Before I came back to writing and posting it here (for me a profoundly terrifying thing) I was considering whether or not I should just build a new website from scratch. I’ve got a lot more .org experience now, thanks to my work on the Twilight School website, and I would definitely have fun building my own self-hosted blog where the CMS allows me more control over certain elements and I’m not constrained by a client’s finances and design requirements.
There were two reasons why I was contemplating this.
One was that the Twilight School is sponsored by the Salesian College Sunbury, and I’m so far out of the closet I’ve lost the way back to Narnia. Maybe it would be safer to have an online identity that’s a teensy bit less, well, queer?

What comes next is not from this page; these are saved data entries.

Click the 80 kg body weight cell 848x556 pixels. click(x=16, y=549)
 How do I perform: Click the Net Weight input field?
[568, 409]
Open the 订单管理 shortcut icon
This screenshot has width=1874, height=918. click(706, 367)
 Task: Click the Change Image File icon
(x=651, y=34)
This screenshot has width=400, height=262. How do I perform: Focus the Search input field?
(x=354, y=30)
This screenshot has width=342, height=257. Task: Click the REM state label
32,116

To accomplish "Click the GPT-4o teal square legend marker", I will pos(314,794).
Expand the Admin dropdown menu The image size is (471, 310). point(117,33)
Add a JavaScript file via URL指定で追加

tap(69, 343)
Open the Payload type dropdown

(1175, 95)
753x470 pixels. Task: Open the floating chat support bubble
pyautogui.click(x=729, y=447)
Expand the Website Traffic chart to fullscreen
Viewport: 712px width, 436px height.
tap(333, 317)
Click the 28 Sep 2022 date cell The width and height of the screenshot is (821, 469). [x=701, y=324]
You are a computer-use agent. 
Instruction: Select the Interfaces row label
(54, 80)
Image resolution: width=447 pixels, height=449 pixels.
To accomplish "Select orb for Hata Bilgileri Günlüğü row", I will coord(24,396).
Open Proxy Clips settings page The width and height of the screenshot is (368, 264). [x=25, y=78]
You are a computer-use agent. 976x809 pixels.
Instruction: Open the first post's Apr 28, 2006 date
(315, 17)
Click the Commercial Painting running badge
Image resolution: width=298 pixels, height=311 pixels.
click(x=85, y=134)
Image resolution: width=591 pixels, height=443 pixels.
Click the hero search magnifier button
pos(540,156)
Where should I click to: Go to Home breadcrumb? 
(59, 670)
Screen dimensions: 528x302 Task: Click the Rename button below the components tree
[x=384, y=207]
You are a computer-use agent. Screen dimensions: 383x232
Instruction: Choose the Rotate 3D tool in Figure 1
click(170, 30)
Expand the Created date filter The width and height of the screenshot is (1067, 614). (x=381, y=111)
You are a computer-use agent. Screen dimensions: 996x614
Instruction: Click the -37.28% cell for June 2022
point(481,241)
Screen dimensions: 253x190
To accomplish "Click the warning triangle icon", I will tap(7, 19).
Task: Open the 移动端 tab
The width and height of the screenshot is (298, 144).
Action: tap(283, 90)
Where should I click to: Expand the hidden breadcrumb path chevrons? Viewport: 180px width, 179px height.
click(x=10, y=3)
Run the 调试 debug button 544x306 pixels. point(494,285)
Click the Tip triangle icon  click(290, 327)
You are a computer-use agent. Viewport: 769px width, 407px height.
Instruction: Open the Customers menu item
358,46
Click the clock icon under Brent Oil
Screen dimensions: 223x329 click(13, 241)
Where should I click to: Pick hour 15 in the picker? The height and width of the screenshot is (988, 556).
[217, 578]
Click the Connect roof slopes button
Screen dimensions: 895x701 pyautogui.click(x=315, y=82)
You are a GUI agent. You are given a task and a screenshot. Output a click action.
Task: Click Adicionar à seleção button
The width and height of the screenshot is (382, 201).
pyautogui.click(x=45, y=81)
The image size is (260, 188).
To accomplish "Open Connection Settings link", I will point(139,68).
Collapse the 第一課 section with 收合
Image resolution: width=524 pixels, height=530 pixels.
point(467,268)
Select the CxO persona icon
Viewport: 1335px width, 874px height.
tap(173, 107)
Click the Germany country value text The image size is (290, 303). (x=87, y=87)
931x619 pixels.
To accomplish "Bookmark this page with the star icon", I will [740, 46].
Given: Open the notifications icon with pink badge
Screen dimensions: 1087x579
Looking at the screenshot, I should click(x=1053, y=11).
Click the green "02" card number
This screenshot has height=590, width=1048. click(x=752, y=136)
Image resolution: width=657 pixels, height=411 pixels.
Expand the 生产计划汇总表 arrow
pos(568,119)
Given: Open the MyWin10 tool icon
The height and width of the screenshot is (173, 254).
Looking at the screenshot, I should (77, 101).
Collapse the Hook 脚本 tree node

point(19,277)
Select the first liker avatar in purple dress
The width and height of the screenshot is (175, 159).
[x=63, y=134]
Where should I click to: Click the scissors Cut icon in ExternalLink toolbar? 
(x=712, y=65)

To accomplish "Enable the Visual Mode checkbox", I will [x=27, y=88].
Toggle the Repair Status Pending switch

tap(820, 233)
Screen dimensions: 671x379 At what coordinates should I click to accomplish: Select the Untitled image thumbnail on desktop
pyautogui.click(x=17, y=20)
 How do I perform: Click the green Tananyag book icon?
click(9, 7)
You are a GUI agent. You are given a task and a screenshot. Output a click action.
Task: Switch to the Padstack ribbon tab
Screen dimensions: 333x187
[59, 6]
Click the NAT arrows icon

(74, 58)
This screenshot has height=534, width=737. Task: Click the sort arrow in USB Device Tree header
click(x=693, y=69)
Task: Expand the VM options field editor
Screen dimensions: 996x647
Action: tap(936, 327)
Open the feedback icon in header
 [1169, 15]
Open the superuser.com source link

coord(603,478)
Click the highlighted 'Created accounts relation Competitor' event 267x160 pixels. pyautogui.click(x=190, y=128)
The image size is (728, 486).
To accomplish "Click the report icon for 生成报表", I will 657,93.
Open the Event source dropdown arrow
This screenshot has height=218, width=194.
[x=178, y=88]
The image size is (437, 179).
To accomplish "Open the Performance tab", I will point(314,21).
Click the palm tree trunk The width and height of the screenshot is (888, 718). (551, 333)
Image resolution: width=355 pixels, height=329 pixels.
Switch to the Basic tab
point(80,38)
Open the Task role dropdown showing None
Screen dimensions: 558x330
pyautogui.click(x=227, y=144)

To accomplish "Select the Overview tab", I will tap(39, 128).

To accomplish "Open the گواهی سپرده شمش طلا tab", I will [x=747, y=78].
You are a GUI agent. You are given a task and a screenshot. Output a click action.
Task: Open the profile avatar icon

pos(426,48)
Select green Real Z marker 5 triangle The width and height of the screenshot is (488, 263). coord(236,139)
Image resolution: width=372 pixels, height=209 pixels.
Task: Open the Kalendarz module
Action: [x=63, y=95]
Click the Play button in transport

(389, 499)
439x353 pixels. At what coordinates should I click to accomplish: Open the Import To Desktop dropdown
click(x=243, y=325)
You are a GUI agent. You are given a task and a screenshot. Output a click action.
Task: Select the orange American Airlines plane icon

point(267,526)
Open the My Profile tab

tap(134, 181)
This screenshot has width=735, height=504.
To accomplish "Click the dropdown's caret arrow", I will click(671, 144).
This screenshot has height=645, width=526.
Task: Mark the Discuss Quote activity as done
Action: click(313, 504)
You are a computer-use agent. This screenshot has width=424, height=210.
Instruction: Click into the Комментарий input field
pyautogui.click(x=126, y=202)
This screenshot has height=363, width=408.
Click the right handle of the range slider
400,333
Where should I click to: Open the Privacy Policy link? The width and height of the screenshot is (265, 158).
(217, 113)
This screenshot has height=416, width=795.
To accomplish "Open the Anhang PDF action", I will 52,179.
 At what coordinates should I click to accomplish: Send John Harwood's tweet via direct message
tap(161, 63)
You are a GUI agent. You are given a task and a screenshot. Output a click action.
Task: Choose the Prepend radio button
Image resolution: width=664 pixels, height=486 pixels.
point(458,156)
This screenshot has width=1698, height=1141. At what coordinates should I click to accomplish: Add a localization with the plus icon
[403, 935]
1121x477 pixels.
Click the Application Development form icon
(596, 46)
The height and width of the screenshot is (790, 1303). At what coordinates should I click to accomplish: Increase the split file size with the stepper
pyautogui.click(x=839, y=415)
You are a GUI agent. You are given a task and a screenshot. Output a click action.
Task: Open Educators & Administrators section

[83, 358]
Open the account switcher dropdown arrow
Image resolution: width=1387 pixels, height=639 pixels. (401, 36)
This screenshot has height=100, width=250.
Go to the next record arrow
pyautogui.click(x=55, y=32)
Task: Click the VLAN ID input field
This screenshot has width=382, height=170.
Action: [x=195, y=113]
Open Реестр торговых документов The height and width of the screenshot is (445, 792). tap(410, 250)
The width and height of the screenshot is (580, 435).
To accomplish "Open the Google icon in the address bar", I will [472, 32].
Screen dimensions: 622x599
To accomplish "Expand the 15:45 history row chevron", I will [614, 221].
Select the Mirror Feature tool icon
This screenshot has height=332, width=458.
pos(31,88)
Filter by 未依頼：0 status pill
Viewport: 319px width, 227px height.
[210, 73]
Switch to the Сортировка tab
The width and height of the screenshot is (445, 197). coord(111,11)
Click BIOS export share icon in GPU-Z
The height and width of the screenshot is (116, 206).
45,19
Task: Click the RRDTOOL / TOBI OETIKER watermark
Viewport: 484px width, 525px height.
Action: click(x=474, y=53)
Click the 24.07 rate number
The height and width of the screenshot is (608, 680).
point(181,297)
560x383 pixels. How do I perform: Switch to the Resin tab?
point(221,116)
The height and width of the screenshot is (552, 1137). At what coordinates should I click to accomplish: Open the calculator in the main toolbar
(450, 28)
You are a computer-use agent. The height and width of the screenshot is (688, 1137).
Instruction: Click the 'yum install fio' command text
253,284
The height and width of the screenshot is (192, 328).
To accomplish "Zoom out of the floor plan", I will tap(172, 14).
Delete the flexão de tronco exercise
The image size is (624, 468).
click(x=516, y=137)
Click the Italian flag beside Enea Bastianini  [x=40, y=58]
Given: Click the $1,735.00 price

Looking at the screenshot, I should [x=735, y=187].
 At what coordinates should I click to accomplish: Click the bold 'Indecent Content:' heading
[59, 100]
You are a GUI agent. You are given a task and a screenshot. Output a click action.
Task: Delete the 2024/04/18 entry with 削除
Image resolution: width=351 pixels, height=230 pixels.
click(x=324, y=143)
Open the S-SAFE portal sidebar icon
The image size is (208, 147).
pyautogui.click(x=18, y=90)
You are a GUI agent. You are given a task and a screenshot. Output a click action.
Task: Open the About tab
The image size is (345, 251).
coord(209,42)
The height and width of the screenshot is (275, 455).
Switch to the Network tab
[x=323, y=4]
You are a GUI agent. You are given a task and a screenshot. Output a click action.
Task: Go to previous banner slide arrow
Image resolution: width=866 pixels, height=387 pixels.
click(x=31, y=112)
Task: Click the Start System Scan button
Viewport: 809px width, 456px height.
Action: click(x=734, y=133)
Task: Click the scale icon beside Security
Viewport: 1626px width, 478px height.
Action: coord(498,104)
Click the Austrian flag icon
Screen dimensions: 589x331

This is now irrelevant, since I’ve outed myself to the Twilight School community and the world hasn’t imploded. In point of fact, I experienced the entirely underwhelming reaction of … nothing. Man, when I’m steeling myself up to cop homophobia that might even extend to the loss of my job, it’s bewildering to then experience silence. Good, certainly, and I hope this is the beginning of interactions with people of Christian faith who are, if not accepting, at least considerate enough to keep their beliefs about my legitimacy as a human being to themselves, but bewildering.
(I’ve also been sitting on a post about how community does in fact comprise those of us who dare to be queer, and any school promoting their community outreach initiatives doesn’t get to pick and choose which parts of the community are welcome, which is something like being all dressed up with nowhere to go.)
The other was … well, most of the things I’m feeling and exploring right now aren’t all that queer, taken in a separatist/isolationist view that denies the importance and relevance of intersectionality. I’ve been asked to write a piece about turning points for a publication, and while my first thought was to write about the subtlety of turning points, I’m actually thinking that what I’m feeling right now is the turning point encapsulated in the word “autism”.